As business owner, it can be difficult to navigate the constant changes that occur in the electronic payment industry. One major topic business owners need to be well-versed in is that of chargebacks and how they affect your bottom line. Merchant processing systems have become a vital part of our society, but new developments in technology and regulations from financial institutions can be confusing to understand when trying to run your business.

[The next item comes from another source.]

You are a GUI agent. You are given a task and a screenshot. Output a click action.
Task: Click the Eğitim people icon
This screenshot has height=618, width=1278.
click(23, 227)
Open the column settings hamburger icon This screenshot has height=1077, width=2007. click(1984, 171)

This article will provide basic information every business owner who accepts electronic payments needs to be familiar with and offer solutions to help day-to-day operations run smoothly.
What is a chargeback?
To begin, it’s important to know what a chargeback is. Simply stated, a chargeback is the term used when a bank, on the customer’s behalf, initiates the process of reversing the outbound transfer of funds from a customer’s bank account, credit-card, or line of credit. Historically, chargebacks were issued for cardholder security, so that if their card was lost or stolen and used for unauthorized transactions they would be protected.
Is it a refund?
Not exactly. Because a chargeback is initiated from the bank’s side, funds are reversed from the merchants account and money is replaced in the cardholder’s account. As a function of cardholder security, the process favors the interests of the consumer, and many times the process is completed before the merchant is even aware of a dispute. The main difference between a refund and chargeback is that the customer is not required to return the item that was purchased.
What happens during the process of a chargeback?
Chargebacks can create a serious disruption in your day-to-day business operations. Because they are not as simple as a customer coming in to return a product, which will either be restocked, or accounted for in your books, it’s helpful to understand the process of a chargeback.
- First, the customer will file a dispute with their card issuer.
- The issuer will then review the situation and begin to investigate the case.
- The merchant has a change to review the chargeback and take action.
- The issuer will then dispute the chargeback if appropriate.
- The issuer reviews the evidence and makes a final decision.
How long do merchants have to respond to a dispute?
Generally speaking, most chargeback time limits for merchants need to occur within 30-days. Depending on the card-issuer these time frames may vary, so it’s best to respond as soon as possible.
Fighting chargebacks can be a serious headache for any business owner. While some merchants may be skilled in the process of identifying, evaluating and handling chargebacks, most will want to consider using a merchant processing service that can help them navigate through the process. Selecting a merchant service provider who is experienced with these types of issues can make or break your business, so it’s best to choose a company that is an expert on the topic of chargebacks.